1) It's a hand-wavy way to consider the dy and the dx as separate symbols. In college students are taught that dy/dx is not merely a fraction in the usual sense, but a notation for a concept of differentiation. But then later on they are shown some slick notational abuses/shoftcuts (eg. implicit differentiation) involving "separation" of those symbols. Because it helps solve some examples.

2) Because we're using 1D input mode.

3) There are an untold number of things one can do with maple and a full programming language. The hard-coded palettes and context-menus can only ever be a small portion of that. (Consider, the palettes have no add, just sum, as one trivial case.) you've asked for something nonstandard, so we're pushing the limits.

You wrote that you followed Joe's way, but really you did a mix. You used diff(F(x),x) while Joe deliberately used just the plain ol' fraction dy/dx where the dy and the dx were no special calculus notation (except in our minds' eye).

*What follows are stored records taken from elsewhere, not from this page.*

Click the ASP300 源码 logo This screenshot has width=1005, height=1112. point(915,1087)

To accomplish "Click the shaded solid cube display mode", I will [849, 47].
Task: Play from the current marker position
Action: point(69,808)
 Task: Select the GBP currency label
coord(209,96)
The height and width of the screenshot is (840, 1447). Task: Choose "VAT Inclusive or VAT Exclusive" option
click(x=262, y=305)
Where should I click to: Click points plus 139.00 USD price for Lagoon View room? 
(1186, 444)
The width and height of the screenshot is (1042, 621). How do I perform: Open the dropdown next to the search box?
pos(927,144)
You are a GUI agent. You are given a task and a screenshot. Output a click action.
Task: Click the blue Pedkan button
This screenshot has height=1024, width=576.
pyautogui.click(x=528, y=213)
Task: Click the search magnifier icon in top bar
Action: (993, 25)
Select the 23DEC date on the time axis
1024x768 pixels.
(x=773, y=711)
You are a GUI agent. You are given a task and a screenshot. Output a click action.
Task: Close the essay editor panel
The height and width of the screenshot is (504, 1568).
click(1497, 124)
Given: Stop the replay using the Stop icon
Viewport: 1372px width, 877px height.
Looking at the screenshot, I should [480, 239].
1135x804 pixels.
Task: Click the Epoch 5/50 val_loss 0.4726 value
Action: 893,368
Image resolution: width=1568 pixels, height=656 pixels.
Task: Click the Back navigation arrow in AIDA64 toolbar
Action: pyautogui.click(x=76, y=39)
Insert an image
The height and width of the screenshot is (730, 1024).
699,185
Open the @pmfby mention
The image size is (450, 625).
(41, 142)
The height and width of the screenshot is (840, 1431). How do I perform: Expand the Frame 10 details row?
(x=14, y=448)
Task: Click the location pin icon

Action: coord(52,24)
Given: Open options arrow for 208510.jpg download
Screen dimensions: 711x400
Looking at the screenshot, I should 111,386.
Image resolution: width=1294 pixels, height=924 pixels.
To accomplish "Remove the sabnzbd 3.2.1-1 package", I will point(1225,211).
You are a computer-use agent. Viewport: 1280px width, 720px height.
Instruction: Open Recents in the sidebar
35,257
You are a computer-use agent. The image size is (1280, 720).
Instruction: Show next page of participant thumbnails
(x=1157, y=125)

As shown in my attempt, the `assume positive` can be replaced with `assume x[1]>0 and x[2]>x[1]`. But in order for the RHS (when containing that proper `diff` you and I both used) to integrate Maple likes know that the integrand is continuous. Unfortunately, the 2D input form does not allow the use of extra options to the `int` command. So you might be stuck with the text form int(...,continuous) for the RHS, although the bit inside that could still be in 2D form.